▸ WHAT YOU HAVE TO DO
When you reach the line containing "Instruction: Click the right" in the records below, start copying exactly, and stop once you have copied the line containing "You are a computer-use agent. Screen dimensions: 1296x924".
RECORDS TO PROCESS START
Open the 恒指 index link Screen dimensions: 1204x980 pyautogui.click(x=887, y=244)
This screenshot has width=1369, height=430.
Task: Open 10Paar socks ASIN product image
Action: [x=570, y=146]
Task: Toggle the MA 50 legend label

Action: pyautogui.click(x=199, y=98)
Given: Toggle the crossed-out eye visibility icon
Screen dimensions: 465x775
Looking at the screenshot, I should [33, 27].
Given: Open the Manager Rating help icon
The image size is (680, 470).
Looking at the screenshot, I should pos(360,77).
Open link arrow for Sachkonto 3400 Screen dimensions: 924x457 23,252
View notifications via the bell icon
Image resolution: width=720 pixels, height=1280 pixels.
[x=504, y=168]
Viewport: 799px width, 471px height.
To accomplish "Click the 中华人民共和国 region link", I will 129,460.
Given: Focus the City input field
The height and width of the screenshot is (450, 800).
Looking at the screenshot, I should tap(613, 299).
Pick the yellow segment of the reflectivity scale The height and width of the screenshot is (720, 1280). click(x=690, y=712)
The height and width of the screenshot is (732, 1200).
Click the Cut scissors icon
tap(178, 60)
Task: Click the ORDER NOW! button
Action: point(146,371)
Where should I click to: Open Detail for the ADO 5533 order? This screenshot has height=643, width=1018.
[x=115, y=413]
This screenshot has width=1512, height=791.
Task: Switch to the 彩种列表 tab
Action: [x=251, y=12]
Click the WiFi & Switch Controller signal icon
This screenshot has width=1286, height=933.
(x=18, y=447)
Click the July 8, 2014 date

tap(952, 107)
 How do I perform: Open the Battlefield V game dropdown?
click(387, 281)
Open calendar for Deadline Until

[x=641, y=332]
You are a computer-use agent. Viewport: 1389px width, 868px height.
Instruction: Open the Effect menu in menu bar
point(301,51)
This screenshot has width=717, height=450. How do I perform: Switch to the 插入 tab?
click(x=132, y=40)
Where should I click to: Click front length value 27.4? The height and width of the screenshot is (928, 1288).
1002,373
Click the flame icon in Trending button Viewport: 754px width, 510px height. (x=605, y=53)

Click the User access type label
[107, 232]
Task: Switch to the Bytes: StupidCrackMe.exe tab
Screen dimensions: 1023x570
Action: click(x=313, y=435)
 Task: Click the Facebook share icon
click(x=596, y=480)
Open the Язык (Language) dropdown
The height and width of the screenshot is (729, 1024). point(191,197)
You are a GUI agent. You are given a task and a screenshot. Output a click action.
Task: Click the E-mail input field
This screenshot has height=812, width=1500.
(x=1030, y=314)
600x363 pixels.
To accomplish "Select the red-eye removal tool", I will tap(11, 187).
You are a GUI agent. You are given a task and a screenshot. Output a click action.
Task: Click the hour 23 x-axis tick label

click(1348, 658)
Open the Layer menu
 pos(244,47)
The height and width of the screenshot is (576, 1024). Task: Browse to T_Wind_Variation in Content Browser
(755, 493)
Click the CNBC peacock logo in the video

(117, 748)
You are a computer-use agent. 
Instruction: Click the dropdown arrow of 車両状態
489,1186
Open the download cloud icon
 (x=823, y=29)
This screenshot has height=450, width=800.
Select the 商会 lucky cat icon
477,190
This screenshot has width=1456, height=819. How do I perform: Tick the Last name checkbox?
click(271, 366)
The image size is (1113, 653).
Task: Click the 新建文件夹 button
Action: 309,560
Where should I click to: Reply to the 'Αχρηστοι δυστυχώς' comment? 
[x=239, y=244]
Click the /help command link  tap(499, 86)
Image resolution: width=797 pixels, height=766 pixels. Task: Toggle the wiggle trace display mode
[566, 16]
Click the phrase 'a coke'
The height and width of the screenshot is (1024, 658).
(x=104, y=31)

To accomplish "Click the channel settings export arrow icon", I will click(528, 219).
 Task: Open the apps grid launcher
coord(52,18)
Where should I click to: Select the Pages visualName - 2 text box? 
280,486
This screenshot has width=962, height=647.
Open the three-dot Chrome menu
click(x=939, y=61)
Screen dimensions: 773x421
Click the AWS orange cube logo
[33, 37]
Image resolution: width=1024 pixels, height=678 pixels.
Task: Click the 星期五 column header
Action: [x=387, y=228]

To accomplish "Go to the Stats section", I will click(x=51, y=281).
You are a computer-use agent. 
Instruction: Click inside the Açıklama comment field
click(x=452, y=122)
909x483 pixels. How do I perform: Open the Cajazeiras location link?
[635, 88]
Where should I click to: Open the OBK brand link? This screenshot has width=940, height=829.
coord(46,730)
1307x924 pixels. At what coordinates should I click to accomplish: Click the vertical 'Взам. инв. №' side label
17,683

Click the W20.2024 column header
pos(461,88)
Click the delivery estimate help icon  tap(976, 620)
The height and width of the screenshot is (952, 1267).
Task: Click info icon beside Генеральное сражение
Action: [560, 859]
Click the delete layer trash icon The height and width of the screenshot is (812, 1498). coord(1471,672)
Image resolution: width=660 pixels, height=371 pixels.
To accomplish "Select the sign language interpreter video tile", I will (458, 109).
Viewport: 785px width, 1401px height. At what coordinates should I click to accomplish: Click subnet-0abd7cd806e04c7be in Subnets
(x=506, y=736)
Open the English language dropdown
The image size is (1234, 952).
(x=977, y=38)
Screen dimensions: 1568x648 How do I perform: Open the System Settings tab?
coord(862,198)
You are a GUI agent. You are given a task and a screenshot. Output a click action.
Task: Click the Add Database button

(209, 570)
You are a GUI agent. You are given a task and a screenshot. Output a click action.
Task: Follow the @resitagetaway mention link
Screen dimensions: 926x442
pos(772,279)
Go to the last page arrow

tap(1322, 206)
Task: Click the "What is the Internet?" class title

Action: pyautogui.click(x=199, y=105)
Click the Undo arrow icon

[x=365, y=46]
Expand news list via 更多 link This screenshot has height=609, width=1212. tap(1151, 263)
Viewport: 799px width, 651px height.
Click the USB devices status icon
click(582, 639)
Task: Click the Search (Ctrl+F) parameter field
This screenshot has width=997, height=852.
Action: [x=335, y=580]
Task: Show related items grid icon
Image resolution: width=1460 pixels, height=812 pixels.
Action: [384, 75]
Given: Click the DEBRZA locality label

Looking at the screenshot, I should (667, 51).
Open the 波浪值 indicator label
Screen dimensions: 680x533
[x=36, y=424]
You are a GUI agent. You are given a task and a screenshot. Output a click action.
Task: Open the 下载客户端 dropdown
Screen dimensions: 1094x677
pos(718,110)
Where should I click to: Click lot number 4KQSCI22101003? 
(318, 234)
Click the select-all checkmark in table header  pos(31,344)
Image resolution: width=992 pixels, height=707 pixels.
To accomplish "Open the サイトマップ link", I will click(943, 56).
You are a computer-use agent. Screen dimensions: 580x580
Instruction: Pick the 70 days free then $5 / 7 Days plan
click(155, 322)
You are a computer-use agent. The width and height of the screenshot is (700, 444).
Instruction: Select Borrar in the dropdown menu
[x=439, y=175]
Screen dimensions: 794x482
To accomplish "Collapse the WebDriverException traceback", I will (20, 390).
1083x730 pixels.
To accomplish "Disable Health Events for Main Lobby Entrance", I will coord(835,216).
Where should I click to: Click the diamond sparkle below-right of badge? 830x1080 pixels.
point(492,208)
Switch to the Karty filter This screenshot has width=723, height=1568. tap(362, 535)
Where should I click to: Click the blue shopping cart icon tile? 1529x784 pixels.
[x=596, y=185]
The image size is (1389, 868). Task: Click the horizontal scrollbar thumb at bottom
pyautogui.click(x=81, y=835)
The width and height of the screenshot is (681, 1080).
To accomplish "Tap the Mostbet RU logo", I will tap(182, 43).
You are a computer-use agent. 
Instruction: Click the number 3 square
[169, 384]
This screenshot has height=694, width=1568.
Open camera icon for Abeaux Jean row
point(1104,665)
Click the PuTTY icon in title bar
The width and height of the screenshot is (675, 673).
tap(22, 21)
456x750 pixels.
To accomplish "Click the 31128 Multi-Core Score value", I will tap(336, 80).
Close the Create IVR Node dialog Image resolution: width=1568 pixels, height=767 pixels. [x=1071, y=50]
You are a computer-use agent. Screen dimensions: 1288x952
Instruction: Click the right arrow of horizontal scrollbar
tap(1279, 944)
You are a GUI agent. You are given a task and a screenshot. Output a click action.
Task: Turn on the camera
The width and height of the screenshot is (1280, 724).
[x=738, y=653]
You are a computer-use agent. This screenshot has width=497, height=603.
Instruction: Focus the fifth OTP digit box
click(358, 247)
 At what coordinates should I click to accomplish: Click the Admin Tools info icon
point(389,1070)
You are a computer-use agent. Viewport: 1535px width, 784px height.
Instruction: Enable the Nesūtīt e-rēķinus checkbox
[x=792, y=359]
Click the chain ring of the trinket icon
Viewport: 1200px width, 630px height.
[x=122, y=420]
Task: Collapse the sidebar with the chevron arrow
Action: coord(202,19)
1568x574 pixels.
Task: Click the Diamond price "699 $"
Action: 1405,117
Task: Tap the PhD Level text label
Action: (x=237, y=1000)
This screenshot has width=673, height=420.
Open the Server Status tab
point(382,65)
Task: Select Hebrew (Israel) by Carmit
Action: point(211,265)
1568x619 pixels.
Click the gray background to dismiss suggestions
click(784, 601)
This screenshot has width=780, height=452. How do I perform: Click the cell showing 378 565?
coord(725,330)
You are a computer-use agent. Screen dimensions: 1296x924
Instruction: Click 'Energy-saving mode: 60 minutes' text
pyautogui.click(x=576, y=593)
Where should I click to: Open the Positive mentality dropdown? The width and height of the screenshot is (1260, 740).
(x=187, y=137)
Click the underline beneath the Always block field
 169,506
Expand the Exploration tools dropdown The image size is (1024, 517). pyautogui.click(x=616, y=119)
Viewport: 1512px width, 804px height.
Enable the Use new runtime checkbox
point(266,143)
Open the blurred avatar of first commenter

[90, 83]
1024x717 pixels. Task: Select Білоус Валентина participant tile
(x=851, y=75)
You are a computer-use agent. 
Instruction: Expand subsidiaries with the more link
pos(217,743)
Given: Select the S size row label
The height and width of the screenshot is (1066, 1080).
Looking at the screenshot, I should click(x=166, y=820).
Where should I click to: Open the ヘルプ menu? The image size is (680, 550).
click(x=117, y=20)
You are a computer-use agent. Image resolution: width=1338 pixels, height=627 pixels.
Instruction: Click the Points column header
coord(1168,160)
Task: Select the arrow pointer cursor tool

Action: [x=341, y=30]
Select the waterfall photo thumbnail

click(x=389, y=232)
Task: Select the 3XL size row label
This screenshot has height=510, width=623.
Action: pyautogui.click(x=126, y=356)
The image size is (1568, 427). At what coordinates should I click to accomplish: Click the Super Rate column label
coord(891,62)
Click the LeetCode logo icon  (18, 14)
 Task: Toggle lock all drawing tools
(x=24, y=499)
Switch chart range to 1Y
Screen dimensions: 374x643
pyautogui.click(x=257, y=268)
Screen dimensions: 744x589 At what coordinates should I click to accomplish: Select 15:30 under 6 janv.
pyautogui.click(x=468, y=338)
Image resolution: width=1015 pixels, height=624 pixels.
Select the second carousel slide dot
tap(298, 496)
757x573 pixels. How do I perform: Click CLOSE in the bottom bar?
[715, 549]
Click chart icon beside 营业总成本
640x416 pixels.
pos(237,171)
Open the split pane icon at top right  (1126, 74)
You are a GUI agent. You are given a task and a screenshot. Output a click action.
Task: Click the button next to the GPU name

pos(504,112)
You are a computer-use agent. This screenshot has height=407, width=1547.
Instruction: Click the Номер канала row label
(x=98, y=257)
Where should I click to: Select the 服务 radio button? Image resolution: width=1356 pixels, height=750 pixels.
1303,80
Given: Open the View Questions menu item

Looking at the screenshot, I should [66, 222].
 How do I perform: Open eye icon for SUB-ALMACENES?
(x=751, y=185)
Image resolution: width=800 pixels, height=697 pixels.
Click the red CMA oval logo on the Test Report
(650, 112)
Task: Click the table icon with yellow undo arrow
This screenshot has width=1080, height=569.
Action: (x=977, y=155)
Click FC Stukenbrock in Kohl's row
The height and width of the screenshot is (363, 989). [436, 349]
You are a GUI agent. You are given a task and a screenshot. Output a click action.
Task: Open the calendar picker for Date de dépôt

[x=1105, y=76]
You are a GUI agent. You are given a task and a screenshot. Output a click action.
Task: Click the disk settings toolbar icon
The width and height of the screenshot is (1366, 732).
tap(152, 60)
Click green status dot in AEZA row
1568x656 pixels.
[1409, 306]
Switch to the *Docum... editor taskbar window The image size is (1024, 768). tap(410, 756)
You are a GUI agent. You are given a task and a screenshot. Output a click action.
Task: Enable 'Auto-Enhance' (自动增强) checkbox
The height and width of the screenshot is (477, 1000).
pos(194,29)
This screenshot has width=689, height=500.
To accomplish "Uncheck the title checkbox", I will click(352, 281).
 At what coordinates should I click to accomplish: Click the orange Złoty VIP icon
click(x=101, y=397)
RECORDS TO PROCESS END
▸ ANSWER TO THE EXERCISE
Instruction: Click the right arrow of horizontal scrollbar
tap(1279, 944)
You are a GUI agent. You are given a task and a screenshot. Output a click action.
Task: Turn on the camera
The width and height of the screenshot is (1280, 724).
[x=738, y=653]
You are a computer-use agent. This screenshot has width=497, height=603.
Instruction: Focus the fifth OTP digit box
click(358, 247)
 At what coordinates should I click to accomplish: Click the Admin Tools info icon
point(389,1070)
You are a computer-use agent. Viewport: 1535px width, 784px height.
Instruction: Enable the Nesūtīt e-rēķinus checkbox
[x=792, y=359]
Click the chain ring of the trinket icon
Viewport: 1200px width, 630px height.
[x=122, y=420]
Task: Collapse the sidebar with the chevron arrow
Action: coord(202,19)
1568x574 pixels.
Task: Click the Diamond price "699 $"
Action: 1405,117
Task: Tap the PhD Level text label
Action: (x=237, y=1000)
This screenshot has width=673, height=420.
Open the Server Status tab
point(382,65)
Task: Select Hebrew (Israel) by Carmit
Action: point(211,265)
1568x619 pixels.
Click the gray background to dismiss suggestions
click(784, 601)
This screenshot has width=780, height=452. How do I perform: Click the cell showing 378 565?
coord(725,330)
You are a computer-use agent. Screen dimensions: 1296x924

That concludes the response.